Having the traffic insights of your visitors’ origin points can help immensely with increasing your visitor’s flow.

You can find out whether the traffic is mainly originating from paid ads or organic content. If the higher percentage is coming from the organic content, then kudos to you!

If not, then you know that your paid targeting is working well but your organic content needs a boost.

4. Team Desktop or Team Mobile?

After identifying your traffic pattern, figuring out the source of the traffic is the common next step.

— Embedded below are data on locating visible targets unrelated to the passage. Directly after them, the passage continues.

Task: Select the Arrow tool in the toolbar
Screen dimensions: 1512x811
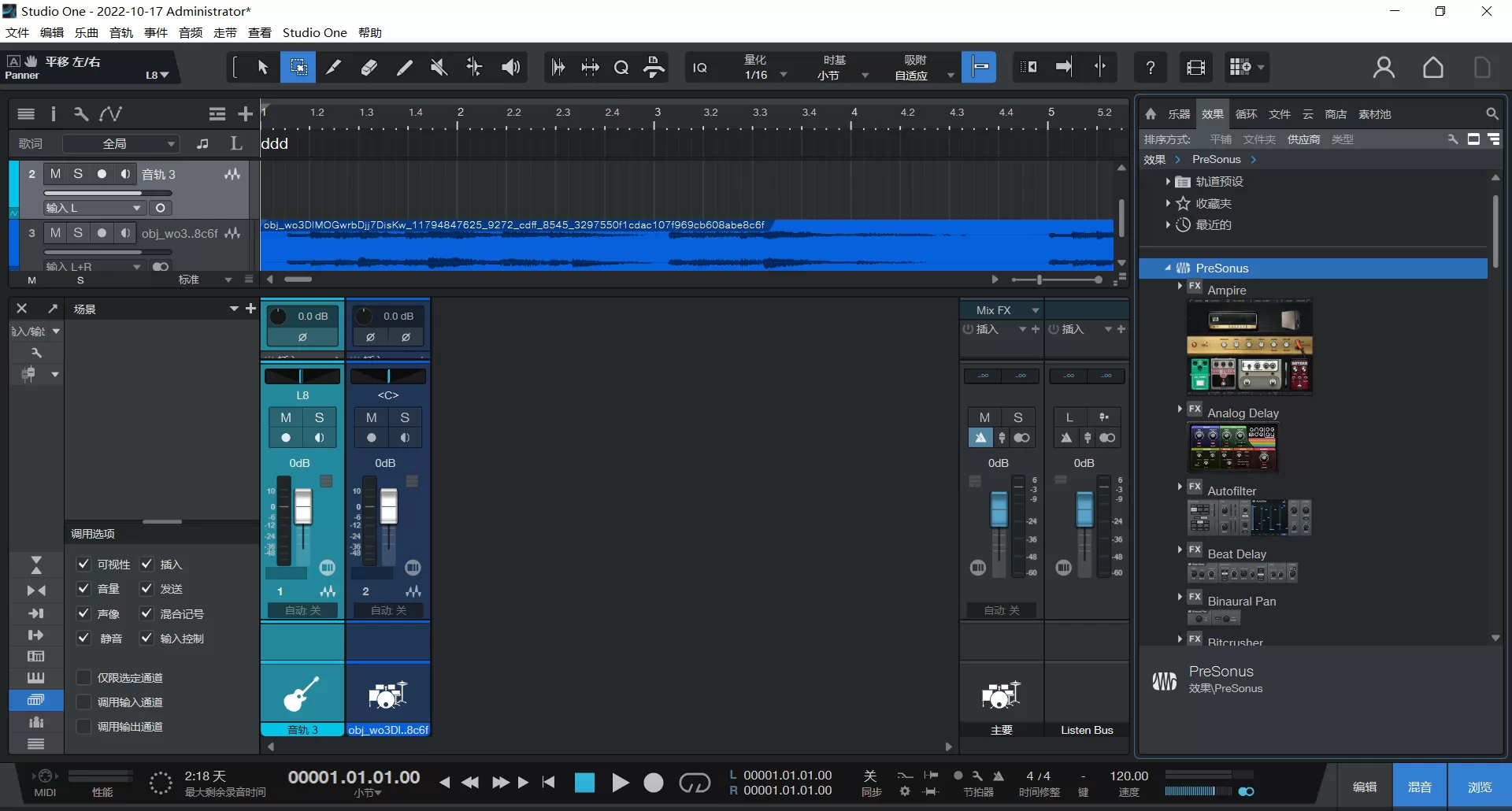Action: click(x=262, y=67)

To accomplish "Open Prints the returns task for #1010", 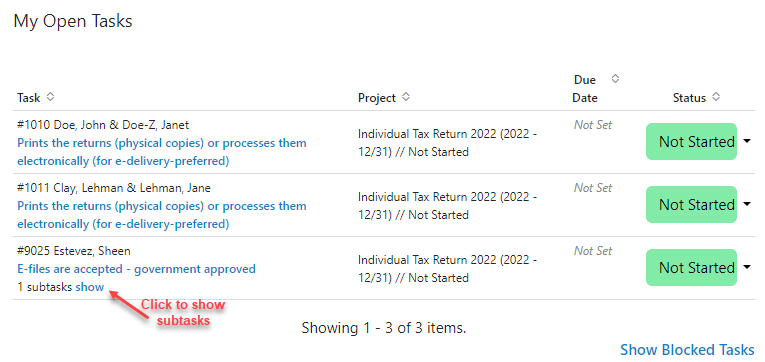I will pos(162,152).
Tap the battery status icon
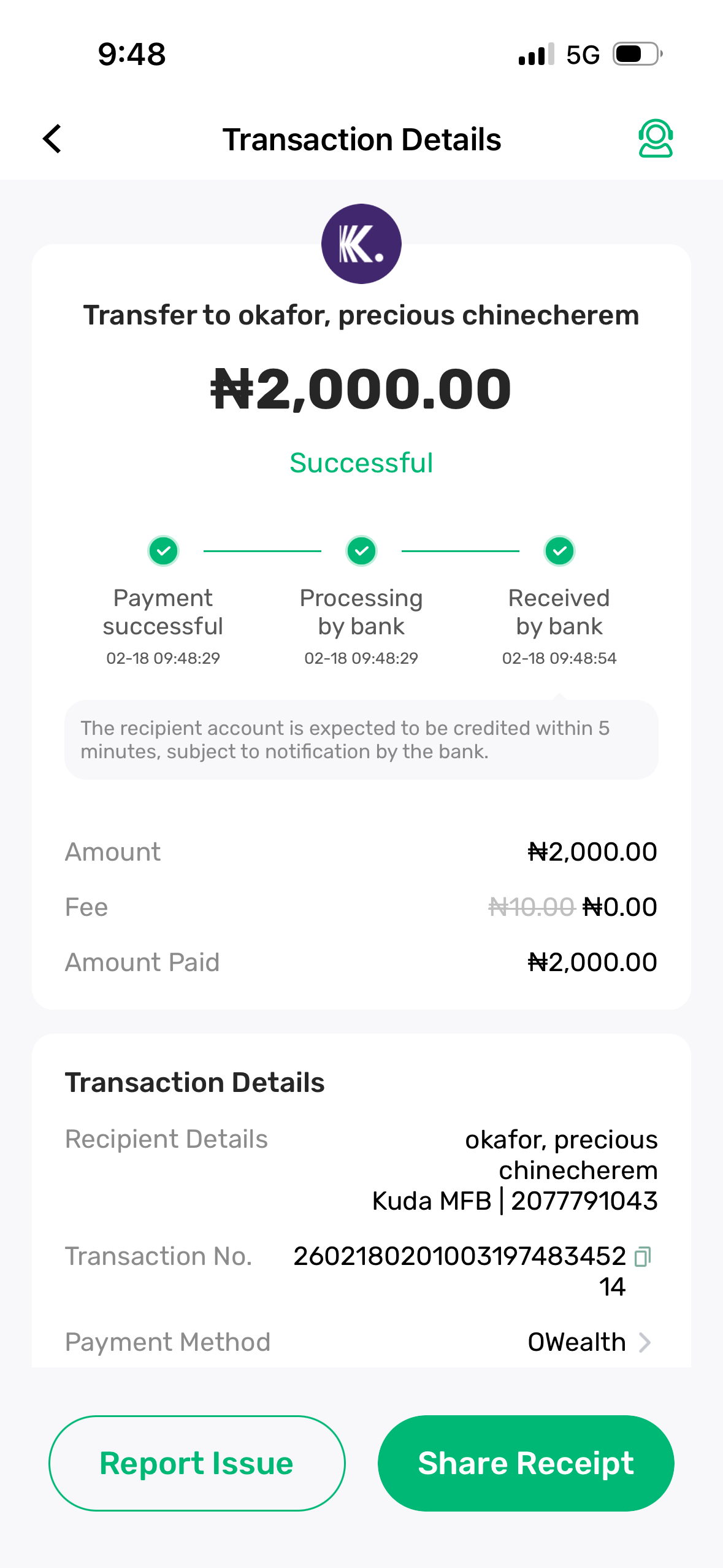The width and height of the screenshot is (723, 1568). tap(638, 54)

Regardless of whether you’re a solopreneur, a small business owner, or a freelancer, mobile optimisation should rank pretty high on your list of priorities.

Google Analytics lets you know whether the majority of your traffic is coming from a mobile device or a desktop.

So if you’re seeing a high bounce rate for your mobile users, then your first order of business is making your website as mobile-friendly and accessible as you can.

5. Follow Your Visitor Around (in a Non-Creepy Way)

So you figured out where your visitors are coming from and what makes them flee your website in tears. Now it’s time to analyse their behaviour.

Google Business Analytics has a “user flow” feature that showcases the areas your visitors flock to in droves, and their routes from one page to another.

6. Are There New Markets on Your Horizon?

Since you’re gaining a thorough understanding of your traffic patterns, you can start recognising the geographic significance of your traffic flow and pin down potential markets.

The trick to growing your business lies in identifying new markets, thus increasing your customer base.

For example, you have a segment of visitors that originate from Australia, whose traffic and conversion rates match other visitors who originate from Southeast Asia.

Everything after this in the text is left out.